### Directive
Copy out the whole text below on the song "Party to Damascus" word for word, with nothing changed or left out.

### Given passage
========================
Single by Wyclef Jean featuring Missy Elliott

from the album The Preacher's Son
- Released: September 30, 2003 (UK) November 25, 2003 (Europe)
- Recorded: 2002
- Genre: Reggae fusion; hip hop; dancehall;
- Length: 4:03
- Label: J Records
- Songwriters: Jerry Duplessis; Missy Elliott; Wyclef Jean;
- Producers: Duplessis; Jean;

Wyclef Jean singles chronology
| "Pussycat" (2002) | "Party to Damascus" (2003) | "President" (2004) |

Missy Elliott singles chronology
| "Pass That Dutch" (2003) | "Party to Damascus" (2003) | "Tush" (2004) |

= Party to Damascus =

"Party to Damascus" is a reggae fusion and hip hop song by Haitian rapper Wyclef Jean featuring guest vocals from Missy Elliott. It was written by Jean, Elliott, and Jerry Duplessis for his fourth studio album, The Preacher's Son (2003). Released as the album's lead single, it peaked at #65 on the Billboard Hot 100, #34 on the Hot R&B/Hip-Hop Songs Chart, #49 on the Swedish Singles Chart and #20 on the Norwegian Singles Chart. In Europe, the song was released as a double A-side with "Industry", a song which charted at #73 on the U.S. R&B chart due to strong downloads.
========================
### Collected material
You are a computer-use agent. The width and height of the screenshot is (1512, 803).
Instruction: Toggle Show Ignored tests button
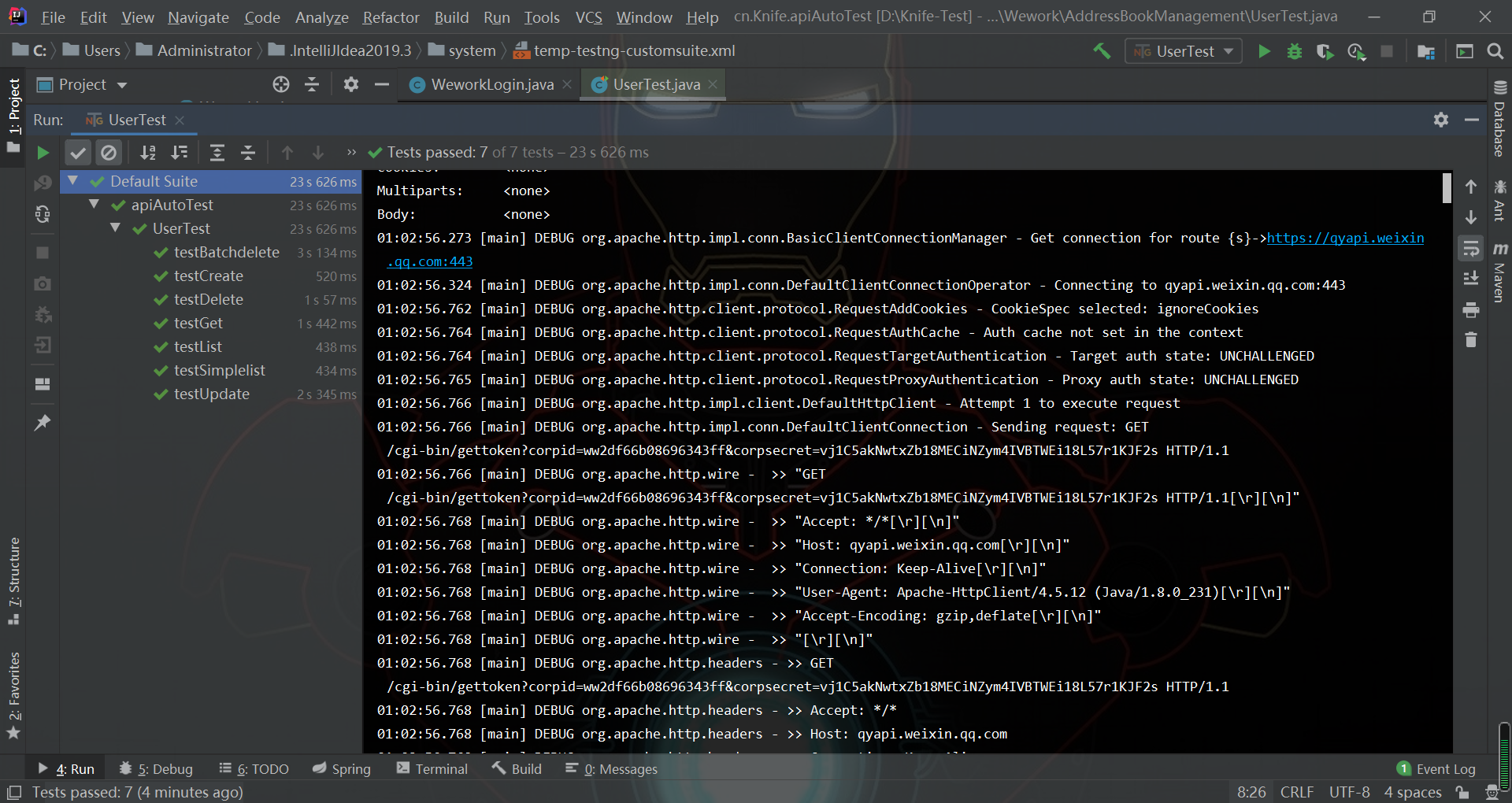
========================
### Output below
Single by Wyclef Jean featuring Missy Elliott

from the album The Preacher's Son
- Released: September 30, 2003 (UK) November 25, 2003 (Europe)
- Recorded: 2002
- Genre: Reggae fusion; hip hop; dancehall;
- Length: 4:03
- Label: J Records
- Songwriters: Jerry Duplessis; Missy Elliott; Wyclef Jean;
- Producers: Duplessis; Jean;

Wyclef Jean singles chronology
| "Pussycat" (2002) | "Party to Damascus" (2003) | "President" (2004) |

Missy Elliott singles chronology
| "Pass That Dutch" (2003) | "Party to Damascus" (2003) | "Tush" (2004) |

= Party to Damascus =

"Party to Damascus" is a reggae fusion and hip hop song by Haitian rapper Wyclef Jean featuring guest vocals from Missy Elliott. It was written by Jean, Elliott, and Jerry Duplessis for his fourth studio album, The Preacher's Son (2003). Released as the album's lead single, it peaked at #65 on the Billboard Hot 100, #34 on the Hot R&B/Hip-Hop Songs Chart, #49 on the Swedish Singles Chart and #20 on the Norwegian Singles Chart. In Europe, the song was released as a double A-side with "Industry", a song which charted at #73 on the U.S. R&B chart due to strong downloads.